Eu discordo. Por exemplo, os suíços não são engajados. O mesmo vale para os finlandeses, os japoneses, os sul-coreanos, os dinamarqueses. Eu não os vejo em passeatas, nas ruas. Não os vejo abalados por causa da política. Eu os vejo trabalhando e colocando em prática os valores que eles consideram fundamentais para a realização de coisas boas para sua família, sua empresa, sua cidade, seu país. O máximo de engajamento político que eles se permitem é o de exigir que seus representantes defendam os valores para os quais foram eleitos, que, enfim, trabalhem e respeitem esses valores, exatamente como faz qualquer cidadão.

O problema brasileiro é precisamente o contrário do que se diz. Envolvemo-nos excessivamente com questões políticas. O que torna a política um lodaçal é sua capacidade de ignorar os princípios e atividades que constituem a vida do cidadão comum e de concentrar-se em ações que dizem respeito apenas ao próprio sistema político.
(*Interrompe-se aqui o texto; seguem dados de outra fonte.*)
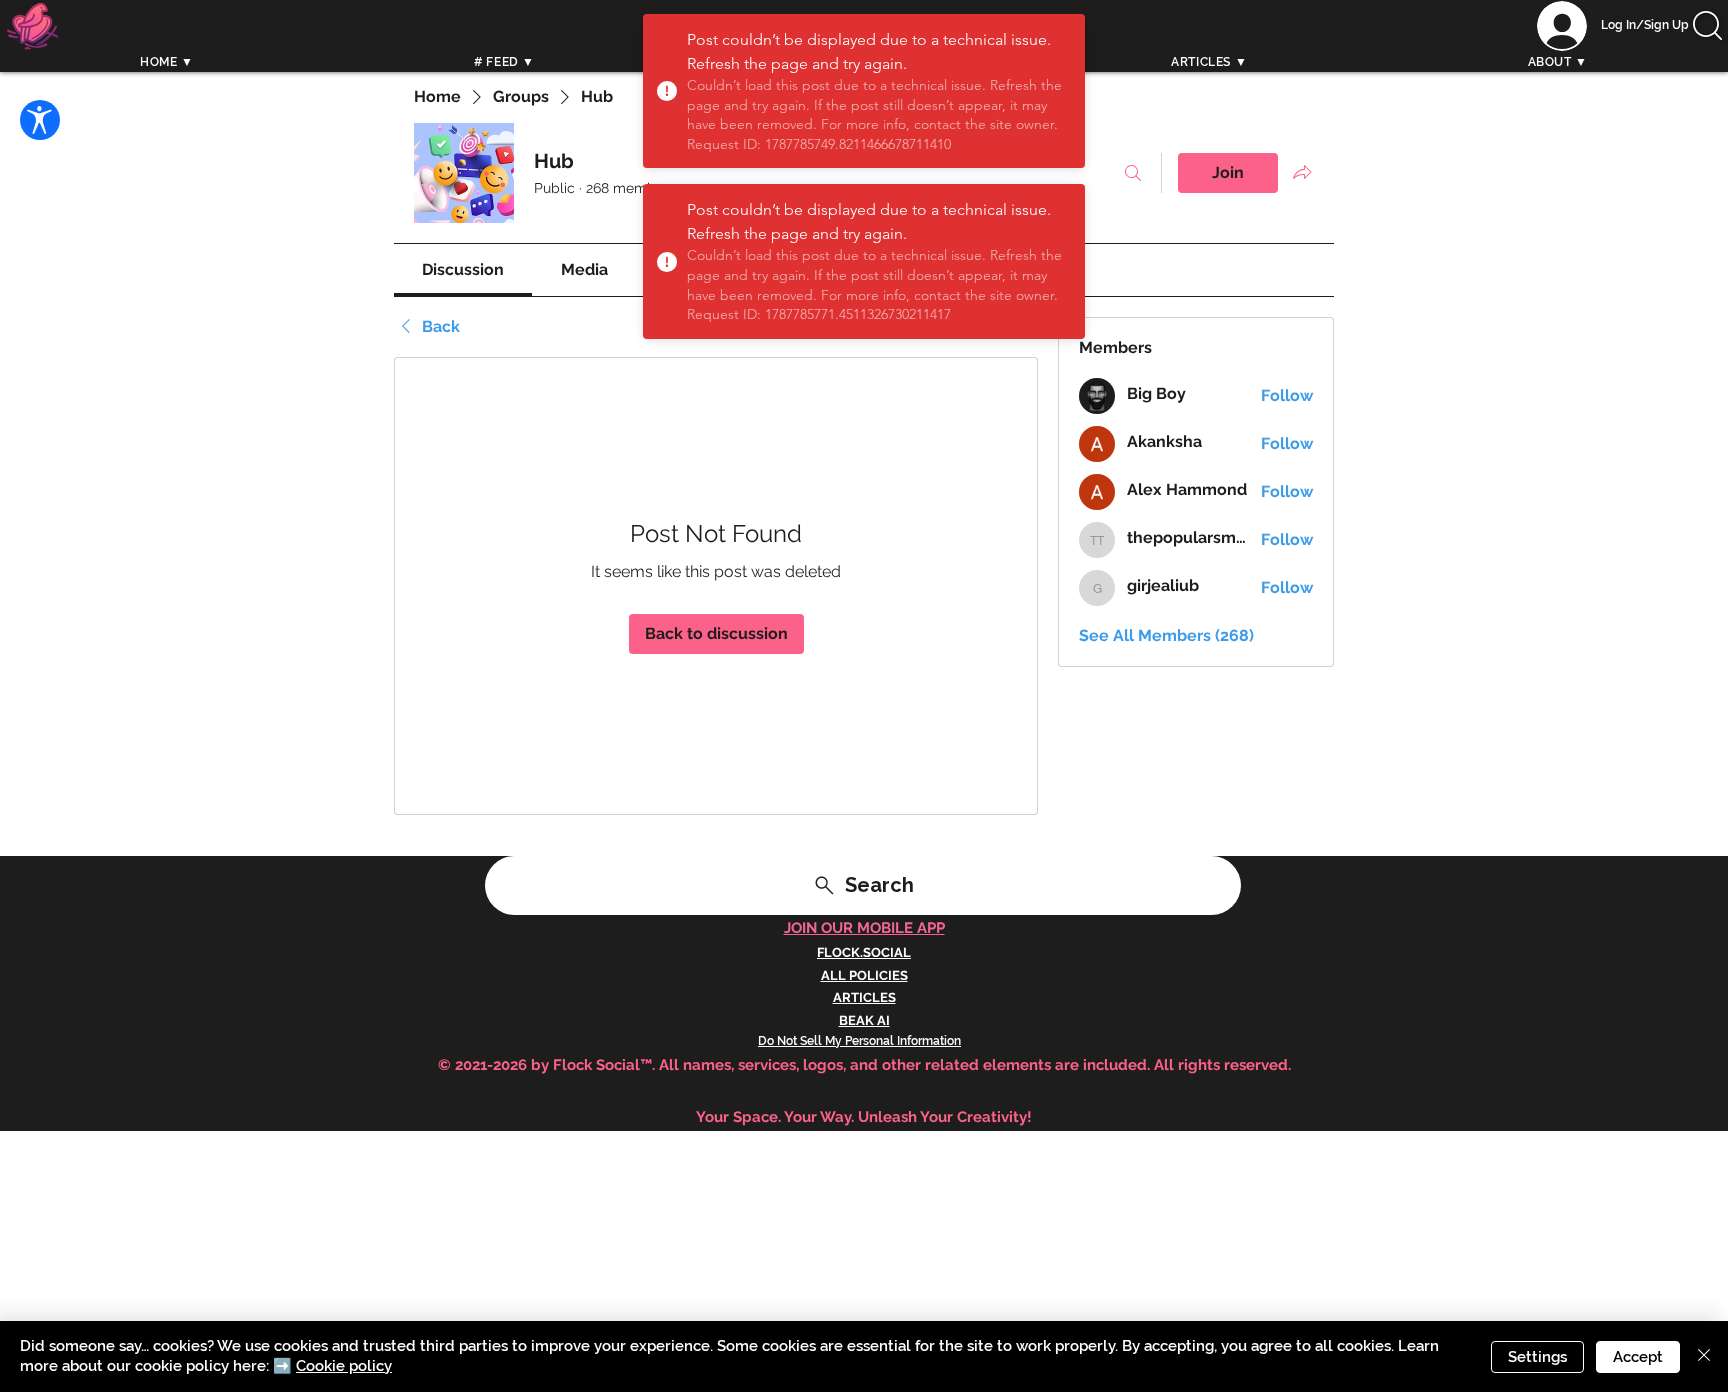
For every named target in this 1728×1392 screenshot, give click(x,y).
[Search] (1333, 47)
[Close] (1704, 1356)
Logo, todos estarão envolvidos em questões essenciais para a sociedade brasileira, como a renúncia iminente do presidente do Senado e a declaração absolutamente descabida daquela ministra.

Aos políticos falta engajamento social, envolvimento com as questões elementares do dia-a-dia. Ocorre que, quando isso se esboça, o resultado é sempre o mesmo: encarar a realidade é trampolim para lucro extra, como se para os políticos isso fosse uma necessidade justificada.

Escolha qualquer elemento ou fato político recente e observe-o à luz destas afirmações. CPIs, processos, ameaças de cassação (que raramente frutificam), projetos de lei, a bancada governista, a oposição, as declarações de ministros, de deputados e senadores e do próprio presidente. Este conjunto de elementos e personagens constitui um universo particular, absolutamente alheio a tudo que acontece fora da Praça dos Três Poderes. Tem-se a impressão de que essas pessoas não têm problemas de má digestão, não lêem jornais, não têm filhos e não vão ao cinema. Na TV, rodeadas de microfones, essa tese será subliminarmente sustentada com firmeza inquestionável. Em que planeta essas pessoas vivem?